• EXERCISE BRIEF: Reproduce the passage of the Chromebook discussion verbatim, from "(I get that" to "dissonant to me)".

• PAGE EXTRACT:
---

> I do all my work on an under $200 Chromebook. I have a VPS where I do all the actual work.
Arguably you do all your work through (not on) a $200 Chromebook then ;)
Somehow the Chromebook acts as a glorified keyboard+display tied via a very long cable to a several thousands dollar machine that you rent!
(I get that you can run Linux, and that this machine handles browsing as well, and I'm not judging the setup, it just feels like the "$200 worth of hardware is all it takes to do work on" subtext feels cognitively dissonant to me)
Just to clarify, I use a $5/mo DigitalOcean droplet plus an extra dollar or two for backup and then a rsync.net account (that I use for other backup purposes too). Off the top of my head, that is the extent of my expenses for this set up (it's possible I might be forgetting/missing something).
And you are correct, that I work through the Chromebook but when the other monthly expenses don't exceed the cost of lunch, I don't think there is too much missing subtext.
So you're spending ~$80 per year for DO plus $180 for the hardware. Over 5 years that's $580 (if that Chromebook really makes it to 5 years and DO's prices remain unchanged). This is about half of what you'd have to spend on a local dev setup with similar capabilities.

---

• PROVIDED INFORMATION:
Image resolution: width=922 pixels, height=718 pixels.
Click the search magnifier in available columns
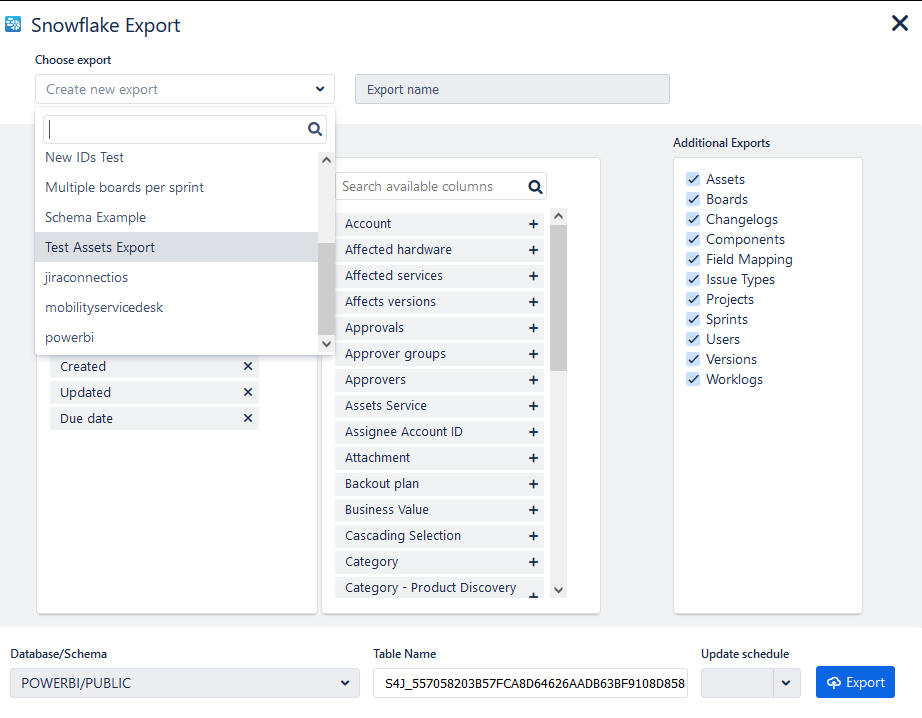click(x=535, y=187)
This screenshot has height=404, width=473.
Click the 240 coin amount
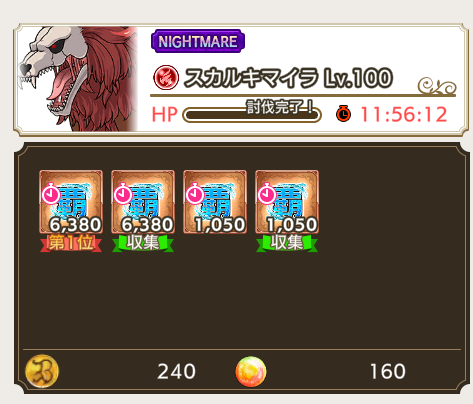tap(176, 371)
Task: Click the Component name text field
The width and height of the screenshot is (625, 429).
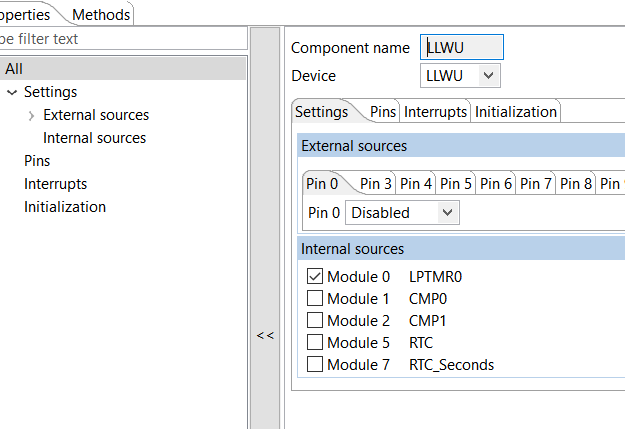Action: [x=462, y=48]
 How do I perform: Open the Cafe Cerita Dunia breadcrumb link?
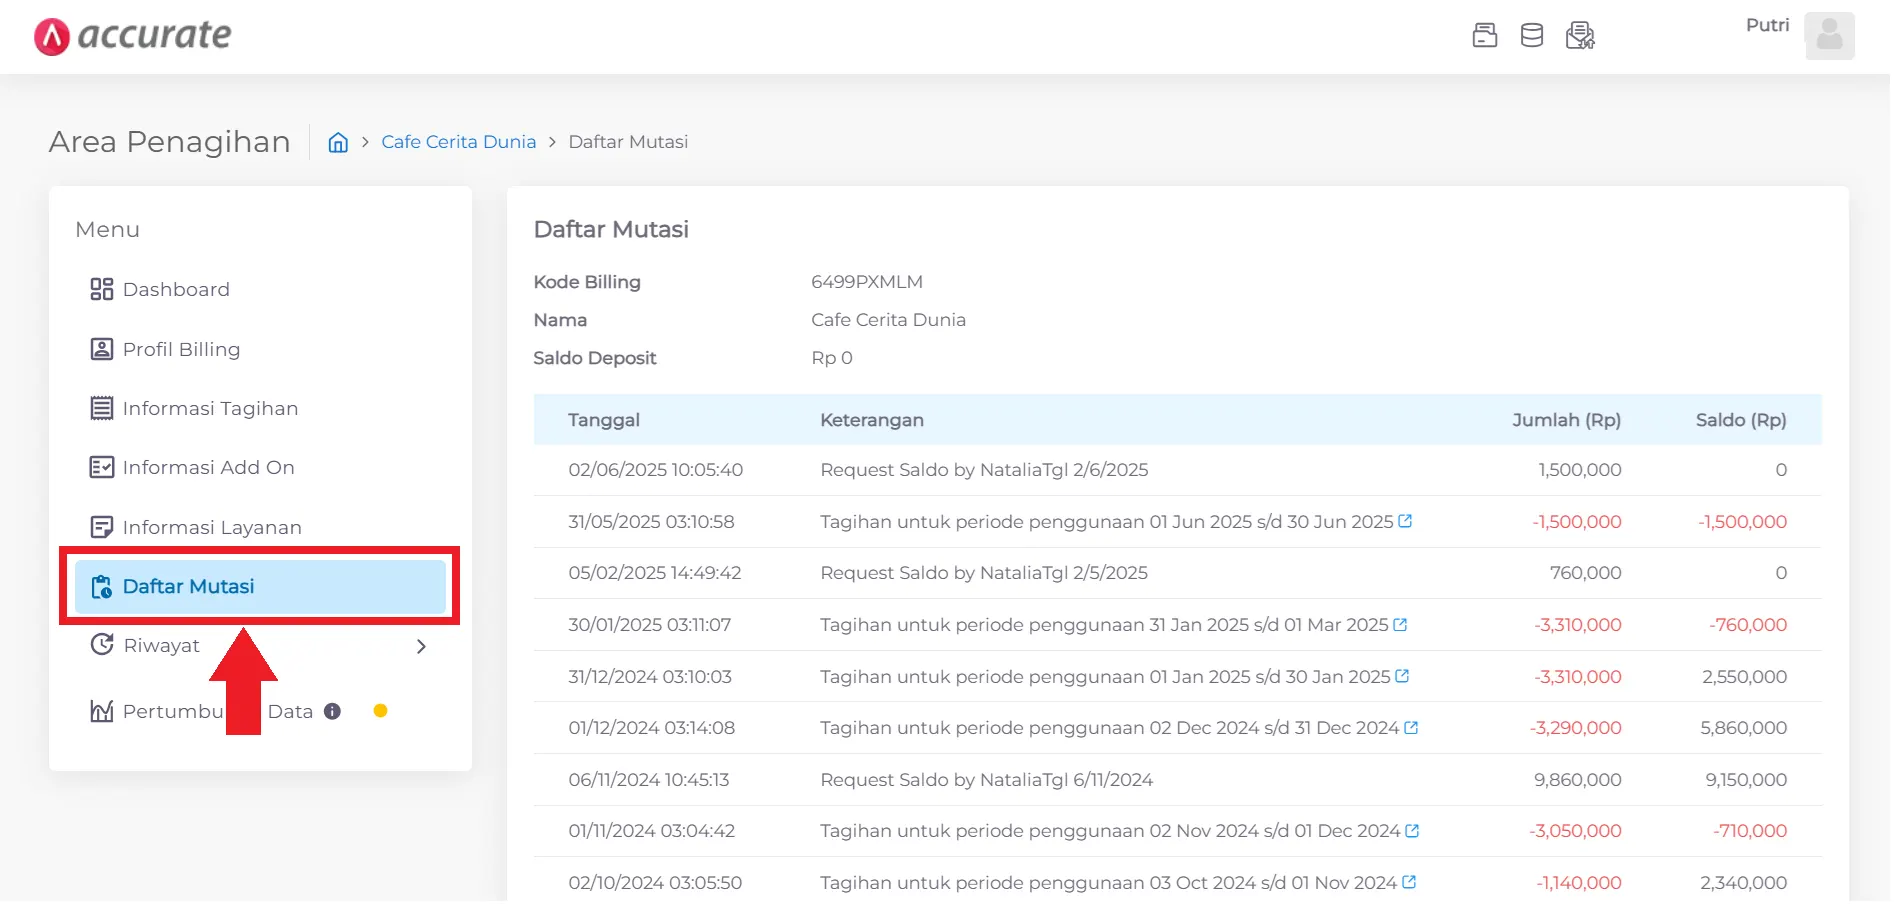458,141
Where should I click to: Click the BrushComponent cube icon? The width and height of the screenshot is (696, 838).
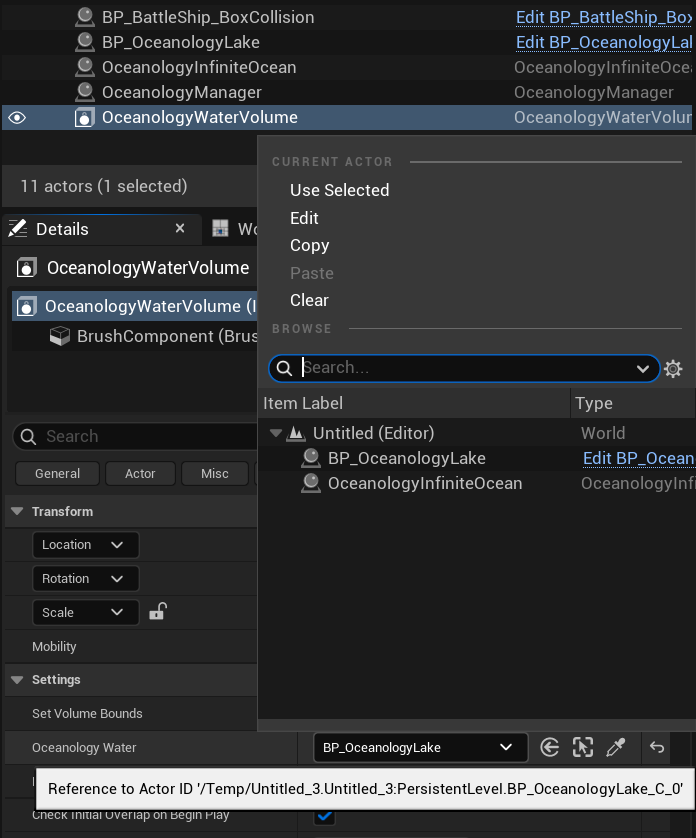[60, 336]
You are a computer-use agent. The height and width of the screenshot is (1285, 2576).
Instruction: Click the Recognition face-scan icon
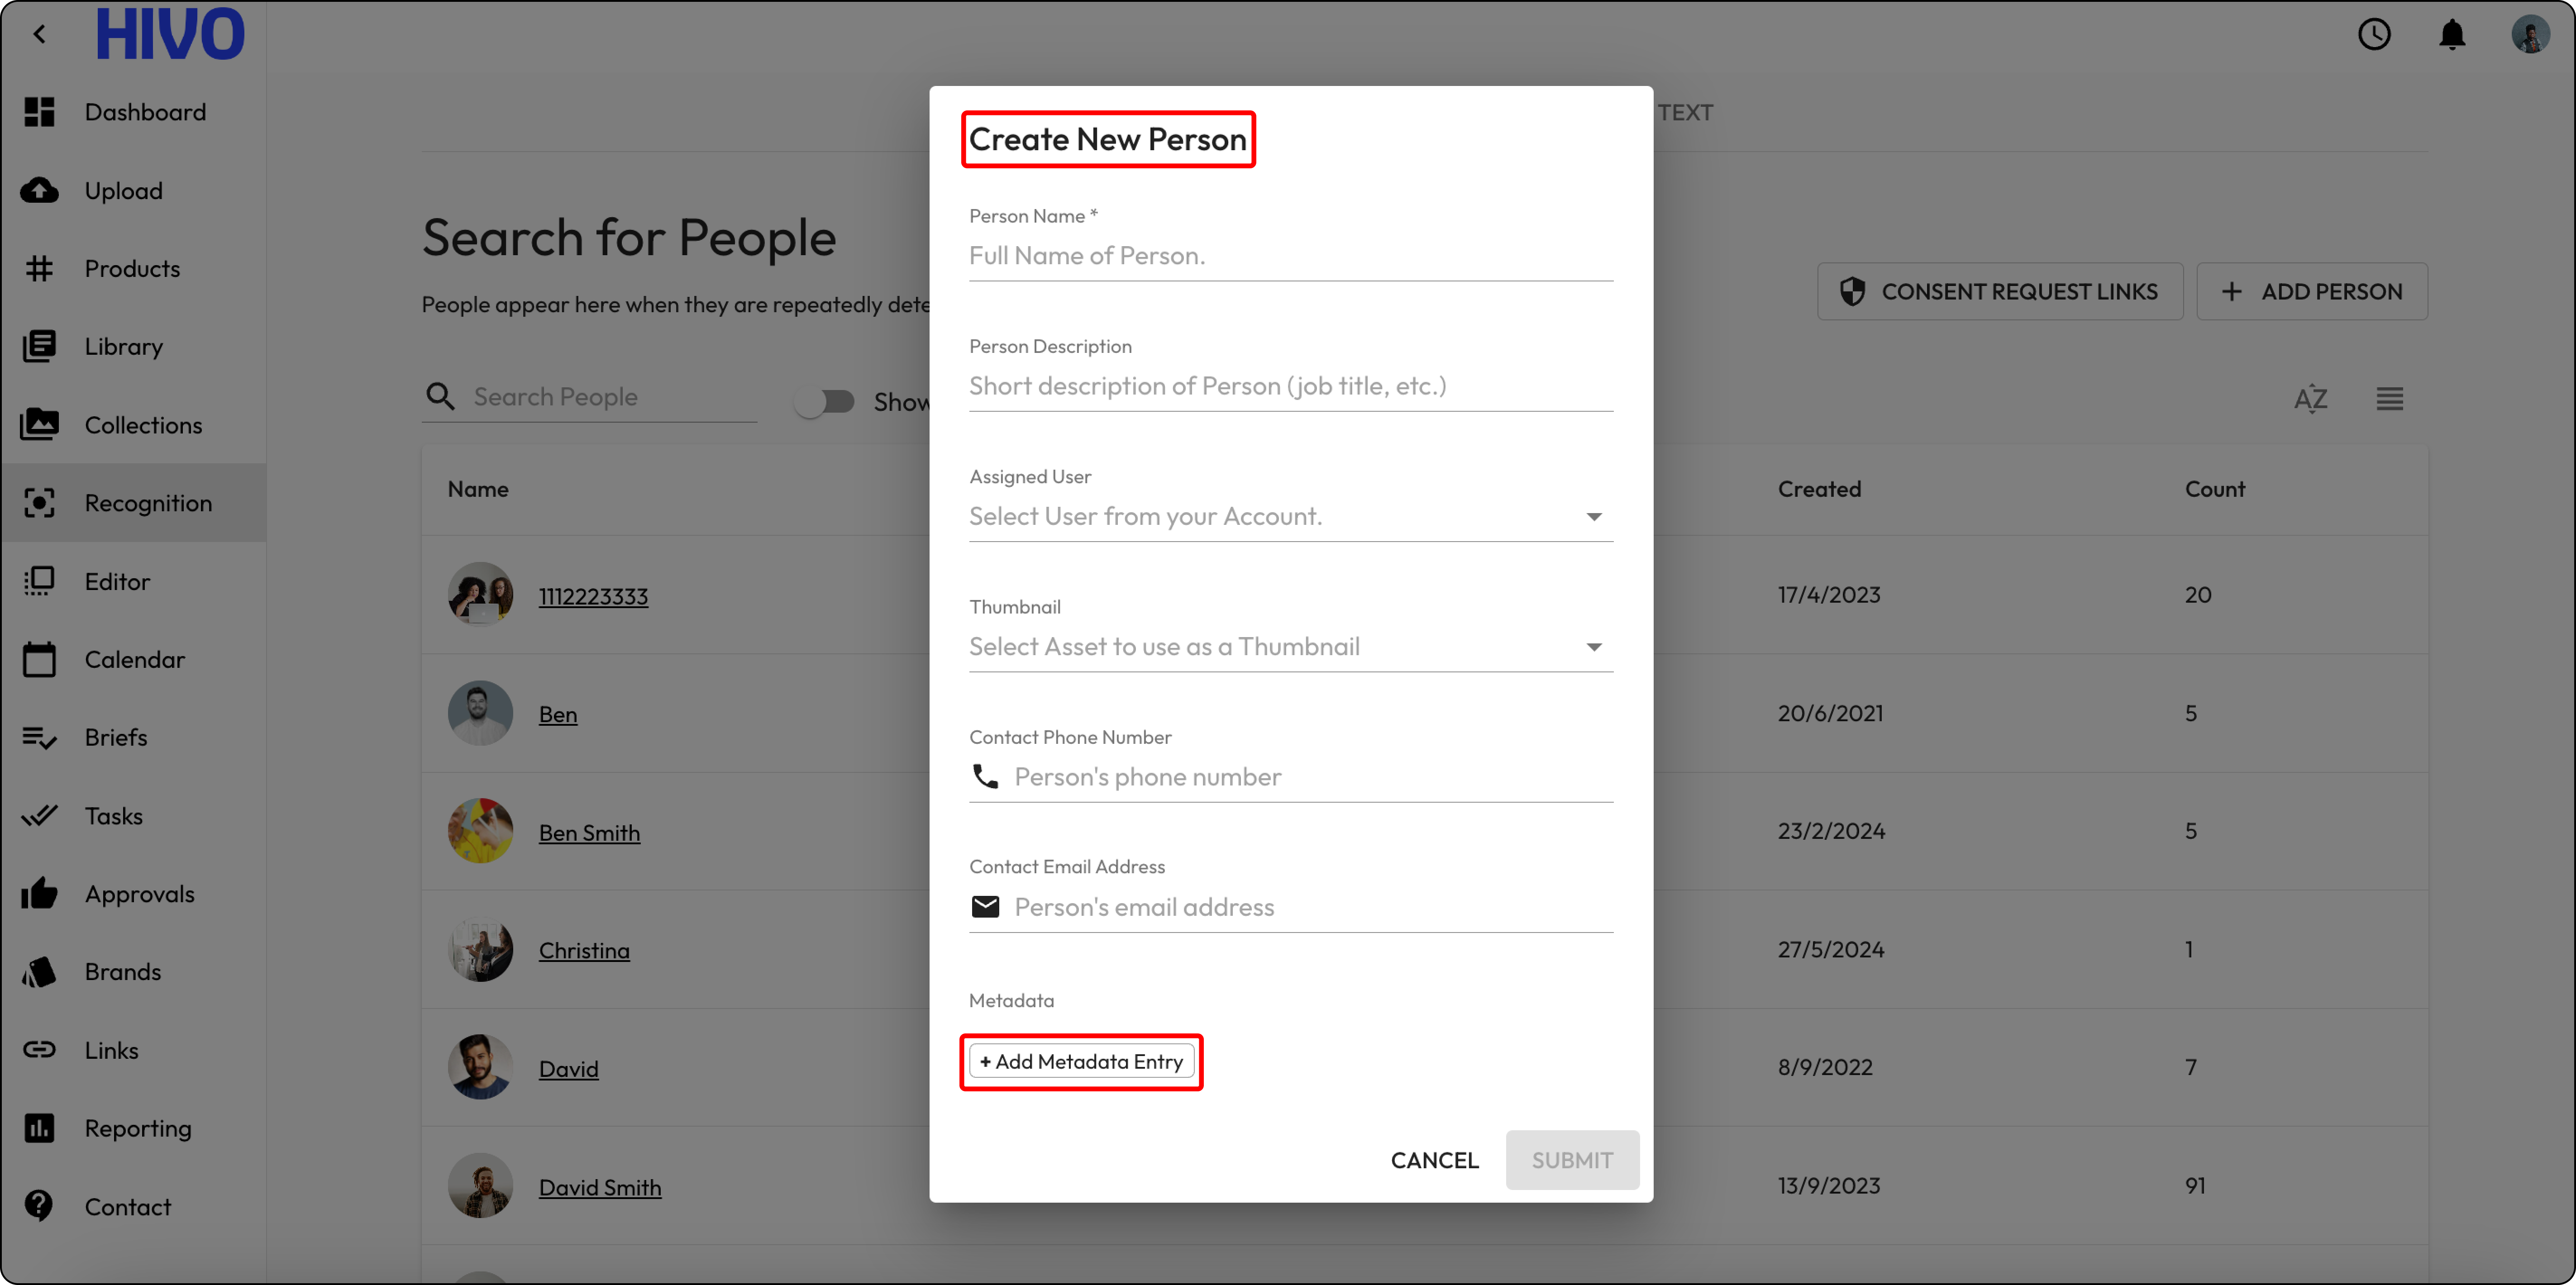coord(40,503)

---

• SOLUTION TO THIS EXERCISE:
(I get that you can run Linux, and that this machine handles browsing as well, and I'm not judging the setup, it just feels like the "$200 worth of hardware is all it takes to do work on" subtext feels cognitively dissonant to me)